Início Manaus Auxílio emergencial: DPU pede que o benefício seja prorrogado no Amazonas

Auxílio emergencial: DPU pede que o benefício seja prorrogado no Amazonas

A Defensoria Pública da União (DPU) no Amazonas ajuizou uma ação civil pública na Justiça Federal na noite dessa segunda-feira (18), com o objetivo de assegurar a prorrogação do Auxílio Financeiro Emergencial à população amazonense, no valor de R$ 300, por mais dois meses ou até que cesse a fila de espera por leito clínico COVID-19 e UTI COVID-19 na rede de saúde pública e privada do Estado do Amazonas, conforme registro do Boletim Diário da Fundação de Vigilância em Saúde do Amazonas.

DB Atacado e Varejo

As medidas cada vez mais restritivas de isolamento social impostas pelo governo do Estado do Amazonas são imprescindíveis e, de acordo com ACP, é “indispensável a proteção social da população, conforme previsto na Lei nº 13.979/2020, por meio da continuidade do Auxílio Emergencial, para que os mais vulneráveis também possam realizar o isolamento social, sem colocar em risco sua sobrevivência e de suas famílias”. Dentre as restrições, o comércio por ambulantes também foi proibido em decreto estadual.


A ação foi ajuizada em face da União, da Caixa Econômica Federal e da Empresa de Tecnologia e Informações da Previdência (Dataprev). O Auxílio Financeiro Emergencial foi cessado em dezembro de 2020.

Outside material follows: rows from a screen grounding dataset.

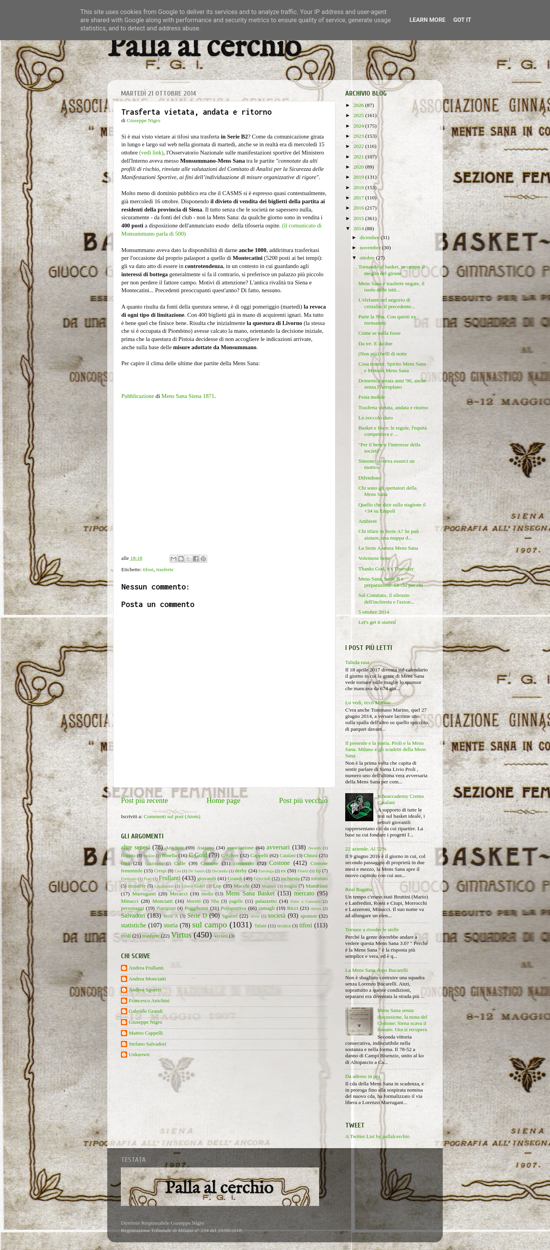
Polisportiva (233, 908)
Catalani (287, 855)
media (207, 894)
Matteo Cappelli (146, 1033)
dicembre (370, 237)
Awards (314, 847)
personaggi (132, 908)
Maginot (269, 886)
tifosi (148, 569)
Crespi (160, 871)
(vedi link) (151, 152)
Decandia (220, 870)
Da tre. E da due (375, 343)
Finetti (303, 870)
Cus (178, 870)
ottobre (368, 258)
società (277, 915)
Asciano (205, 847)
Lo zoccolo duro (375, 418)
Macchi (241, 886)
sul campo (209, 924)
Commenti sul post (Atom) (172, 816)
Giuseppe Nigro (145, 1022)
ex (283, 871)
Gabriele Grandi (146, 1011)
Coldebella (154, 863)
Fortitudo (129, 878)
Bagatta (128, 855)
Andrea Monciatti (147, 979)
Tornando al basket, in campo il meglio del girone (391, 270)
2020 (359, 167)
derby (241, 871)
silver (255, 916)
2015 (359, 218)
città (125, 863)
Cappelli (259, 855)
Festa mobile (371, 397)
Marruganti (144, 894)
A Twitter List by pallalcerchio (377, 1136)
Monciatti (162, 901)
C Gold (198, 855)
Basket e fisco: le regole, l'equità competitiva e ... (392, 431)
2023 (359, 136)
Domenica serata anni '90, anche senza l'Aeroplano (392, 384)
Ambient (367, 521)
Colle (179, 863)
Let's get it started (377, 622)
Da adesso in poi (362, 1076)
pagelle (236, 901)
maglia (290, 886)
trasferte (165, 569)
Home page (224, 800)
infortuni (319, 878)
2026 (359, 105)
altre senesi (135, 847)
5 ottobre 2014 (373, 612)
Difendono (369, 478)
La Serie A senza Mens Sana (388, 548)
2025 (359, 115)
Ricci (292, 908)
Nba (215, 901)
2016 (359, 208)
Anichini (174, 847)
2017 (359, 198)
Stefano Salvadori (147, 1044)
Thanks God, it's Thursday (386, 569)
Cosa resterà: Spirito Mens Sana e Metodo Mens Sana (392, 367)
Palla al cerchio (204, 47)
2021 (359, 157)
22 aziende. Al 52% (366, 849)
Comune (209, 863)
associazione (240, 847)
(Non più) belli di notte (382, 354)
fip (318, 871)
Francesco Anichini (149, 1000)
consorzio (244, 863)
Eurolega (266, 870)
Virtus (181, 934)
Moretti (193, 901)
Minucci (129, 901)
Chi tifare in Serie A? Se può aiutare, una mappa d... (388, 534)
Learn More (427, 19)
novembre (371, 247)
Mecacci (179, 894)
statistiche (133, 925)
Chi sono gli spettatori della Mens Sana (387, 491)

“Nós temos no Amazonas uma situação gravíssima de taxa de contaminação, de ausência de atendimento do serviço público que exige que a população faça as medidas necessárias de isolamento social para que essas taxas diminuam e o sistema público de saúde possa dar a resposta à população. Hoje, temos uma fila de 500 pessoas aguardando leitos clínicos e de UTI de Covid”, explica o defensor regional de Direitos Humanos Amazonas- Roraima, Ronaldo de Almeida Neto, que assina a ACP juntamente com o defensor regional de Direitos Humanos da DPU em Mato Grosso, Renan Sotto Mayor, e os defensores públicos federais João Thomas Luchsinger e Raphael Caio Magalhães.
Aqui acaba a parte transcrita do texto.